Correva l'anno 17... quando un carrozzone di girovaghi portò a Venezia un vero elefante da esibire a pagamento come meraviglia della natura.
L'entusiasmo suscitato nella popolazione dal grande animale fece accorrere spettatori in gran numero sulla riva degli Schiavoni, dove si era installato il baraccone.
Durante la notte però il pachiderma, forse infastidito dalle troppo rumorose attenzioni, forse eccitato dall'aria salsoiodica, decise di riguadagnare la libertà. Strappate le catene che lo avvinghiavano e sfondata la parete della baracca, si concesse un "tour de Venise a la nuit" seminando il panico al suo passaggio.
Dopo aver scorazzato piuttosto a lungo, inseguito da archibugieri e alabardieri della Repubblica che ottennero solo di irritarlo ulteriormente, sfondò con un colpo di deretano la porta della chiesa di Sant'Antonino (o forse Sant'Iseppo) a Castello e penetrò nell'edificio. Sfortunato come il ben noto cane in chiesa, una lastra tombale cedette sotto il suo peso intrappolandogli una zampa. Fu così nuovamente impastoiato in più robuste catene e ricondotto al suo serraglio.

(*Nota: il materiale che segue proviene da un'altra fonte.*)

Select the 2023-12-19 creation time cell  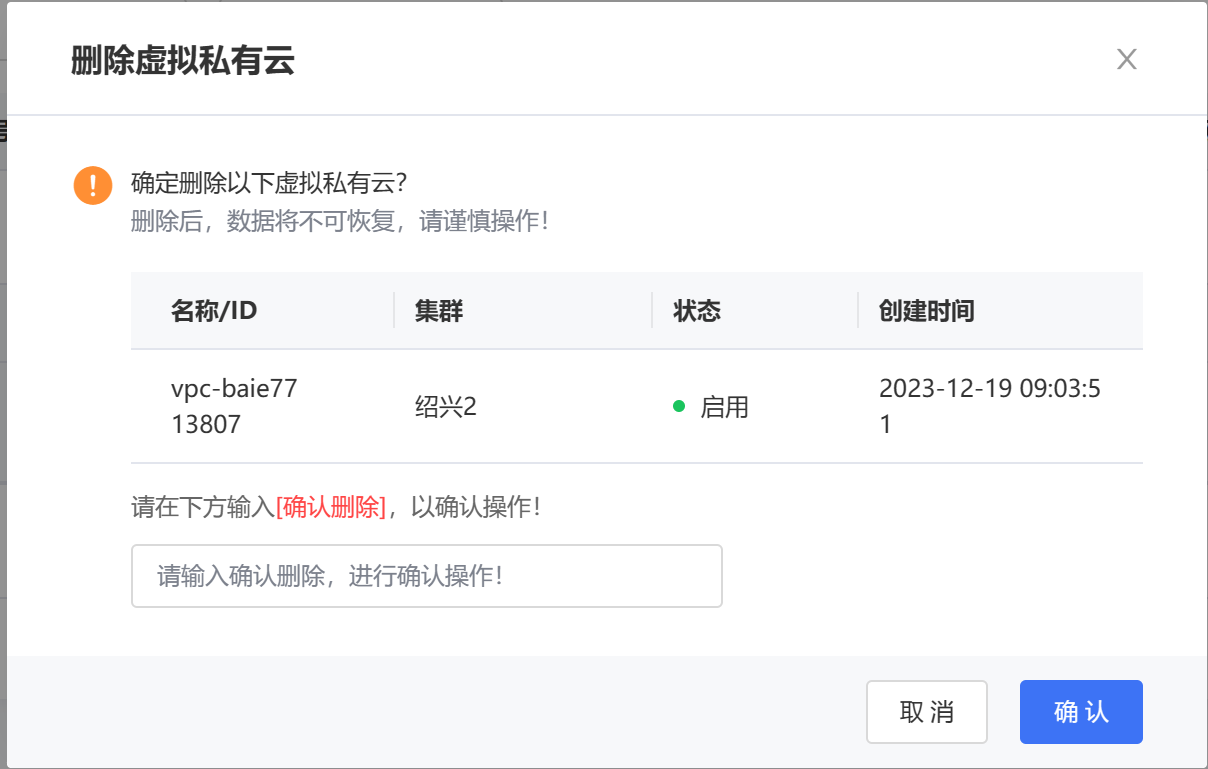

Immediata scattò la reazione dei magistrati veneziani, che con procedimento urgentissimo decretarono la condanna a morte per il bestione, ribelle e sacrilego.
La sentenza fu eseguita pubblicamente in piazza San Marco, per mezzo di un colpo di cannone sparato in fronte, davanti a folta ressa di spettatori che non dovettero neppure pagare il biglietto.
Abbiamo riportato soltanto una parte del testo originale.